I have developed a model for gene networks in a framework of continuous time and state variables. I analyze steady states appearing in this system in general way. The steady states specify distinct cell states defined by patterns of gene activity. I introduce three types of steady states observed in a continuous time and space model, whose values and stability can be evaluated from the structure of gene regulatory interactions. The expected numbers of steady states in a randomly generated gene network were derived in exact forms. I determined the distribution of the steady states in a randomly generated network.

The results were surprising; the number of steady states in a random gene network does not depend on gene number. In addition, the number of steady states is very small; the number of RSPs, in which the activity of each gene is either on or off, is only one. Most randomly generated gene networks will have only a few (or no) steady states, despite the presence of many genes in the system. Thus, increases in the number of genes do not augment the number of steady states for gene activity. The gene expression steady states may correspond to differentiated cell type identities. Thus, this result implicates that the number of genes is not the driving force increasing the diversity of differentiated cell types or the complexity of organisms.

Figure 1. Distribution of the number of regular stationary points (RSPs). The distribution demonstrates a case that the regulation of each gene in each domain is independent. The two lines show the results of gene number N is 5 and 30. The distribution does not hardly depend on gene number
Figure 2. Intuitive explanation for the independence of steady state number on gene number. The number of domains 2N, the maximum number of RSPs, increases exponentially with gene number N. The probability for each domain to contain an RSP, however, decreases with gene number. The two effects are opposing and equivalent. Thus, the effect of N on the number of steady states disappears.

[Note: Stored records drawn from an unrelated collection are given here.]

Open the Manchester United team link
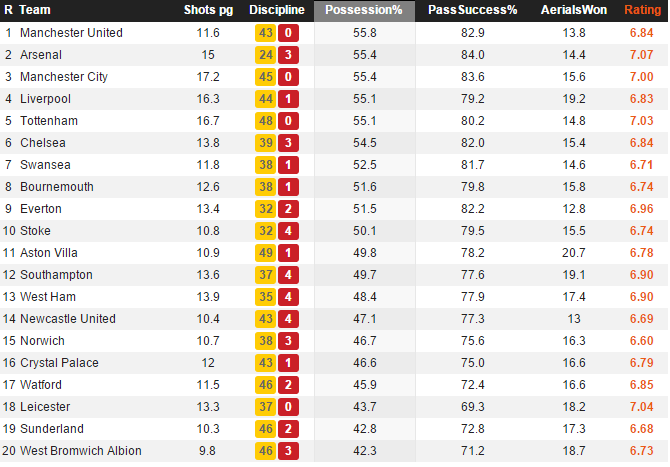Screen dimensions: 670x467 pyautogui.click(x=71, y=33)
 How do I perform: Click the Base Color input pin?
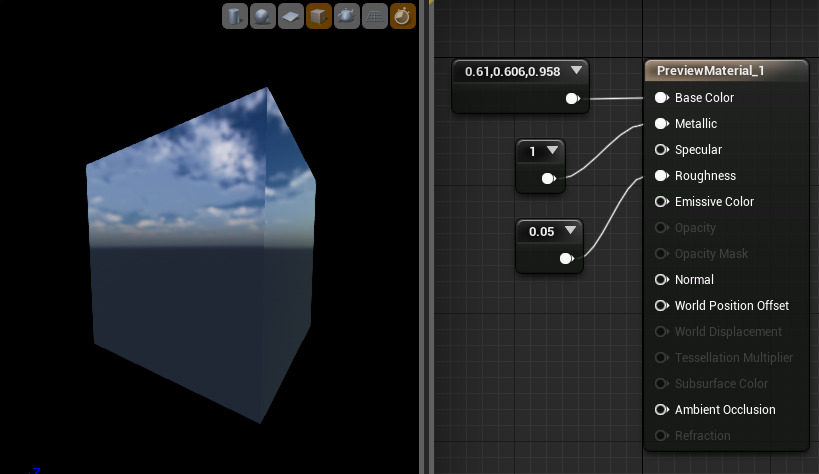(x=661, y=98)
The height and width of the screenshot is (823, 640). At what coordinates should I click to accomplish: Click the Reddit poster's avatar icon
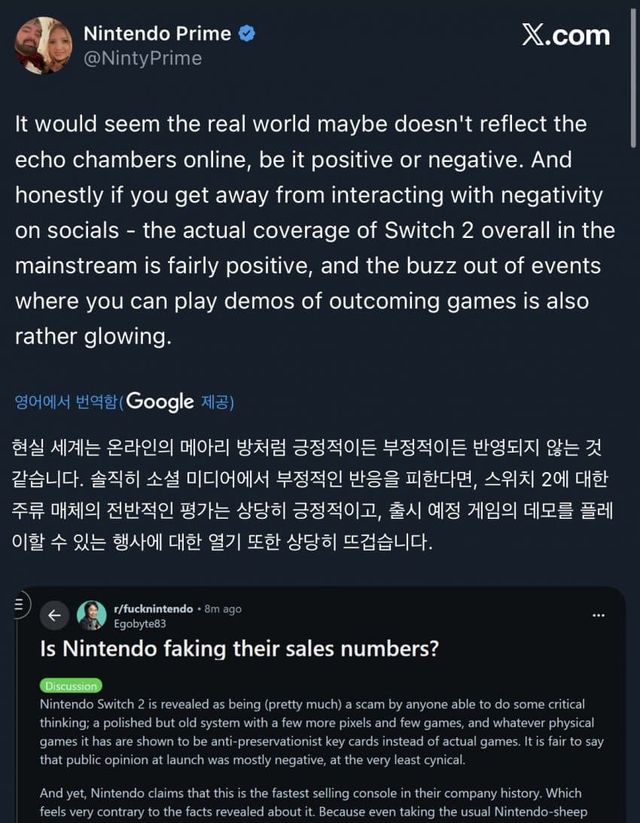[91, 614]
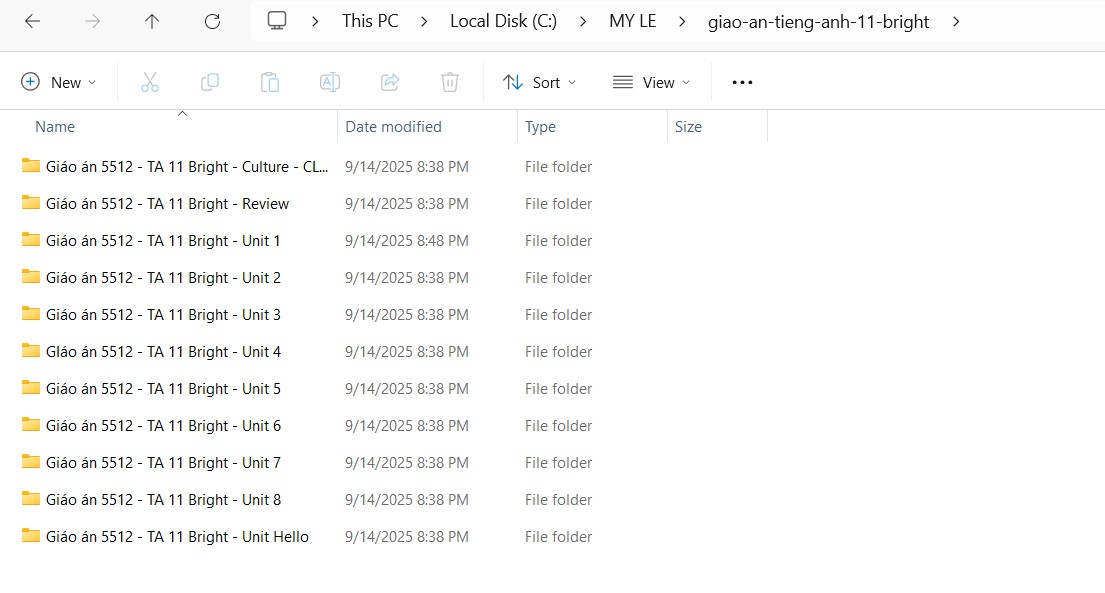Open the Sort options dropdown
Screen dimensions: 1105x593
click(540, 82)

In reality, multi-cellular organisms have a wide variety of differentiated cells. Why, then, do the networks in actual organisms have multiple steady states? It seems likely that the networks within actual organisms are quite biased from the average randomly generated network. A gene network including a large number of self-regulatory genes has a large number of steady states. Thus, self-regulation within a gene network may be the main source of cell type diversity in actual organisms (Mochizuki, A. (2005) An Analytical Study of The Number of Steady States in Gene Regulatory Networks. J. theor. Biol. 236, 291-310.).